- **Task to carry out**
Copy the records starting with the line containing "You are a computer-use agent. The" and continuing through the line containing "click(x=72, y=399)", requests included, and shift every coordinate in the answers by -76. Omit the pictures from your copy.

- **Input data**
╭──

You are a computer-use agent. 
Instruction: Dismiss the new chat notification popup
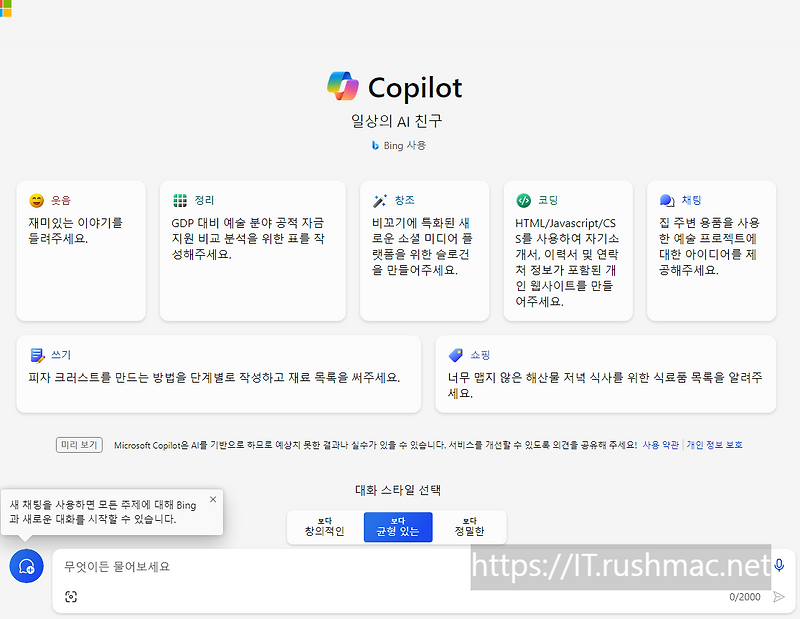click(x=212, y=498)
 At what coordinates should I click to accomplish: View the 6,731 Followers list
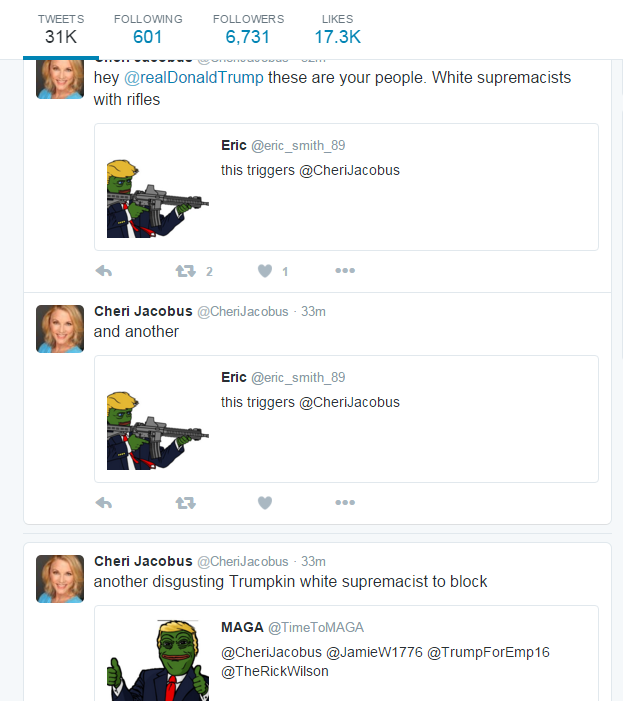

╰──
╭──

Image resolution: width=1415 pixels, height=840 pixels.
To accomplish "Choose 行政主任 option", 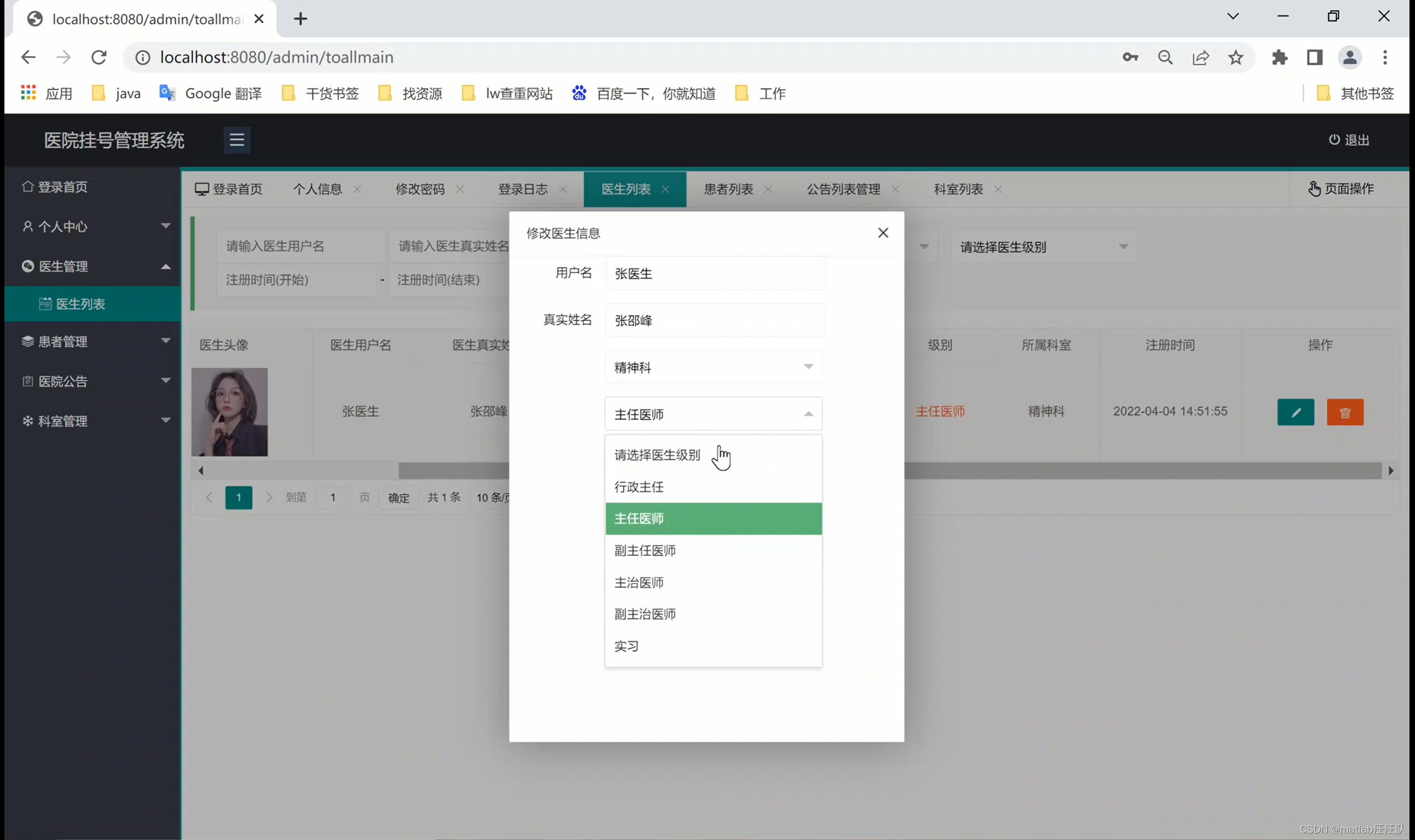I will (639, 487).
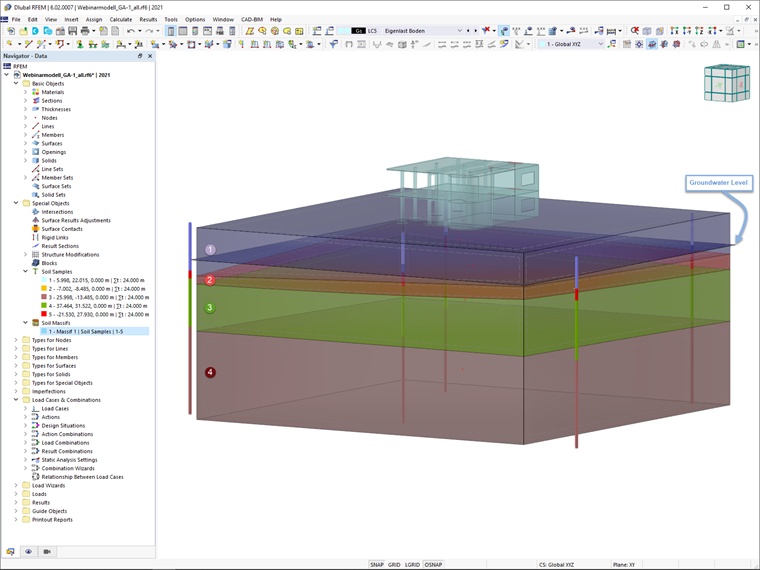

╰──
╭──

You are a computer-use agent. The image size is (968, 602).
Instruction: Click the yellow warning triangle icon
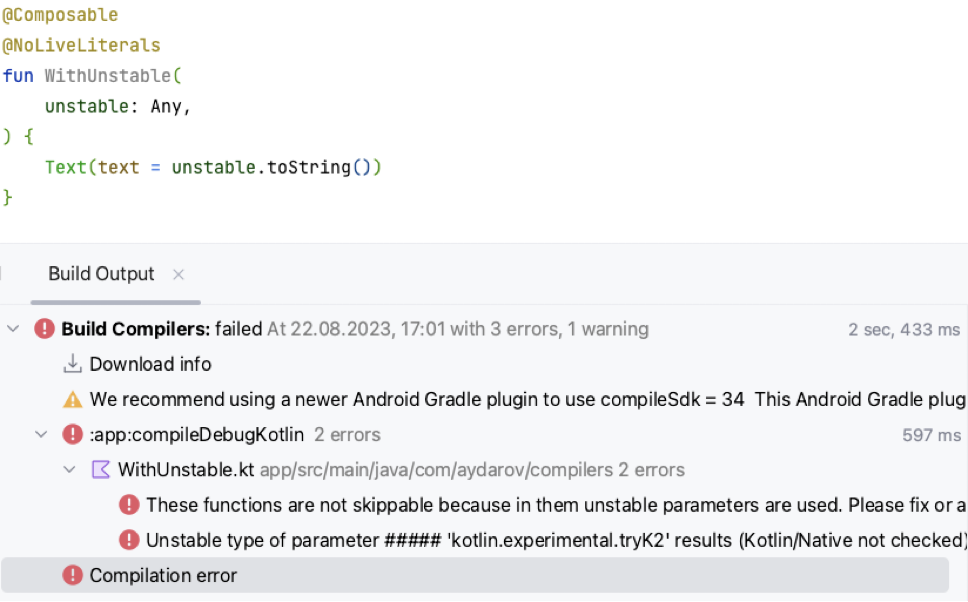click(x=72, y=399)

╰──

- **Result**
You are a computer-use agent. The image size is (968, 602).
Instruction: Click the yellow warning triangle icon
click(x=-4, y=323)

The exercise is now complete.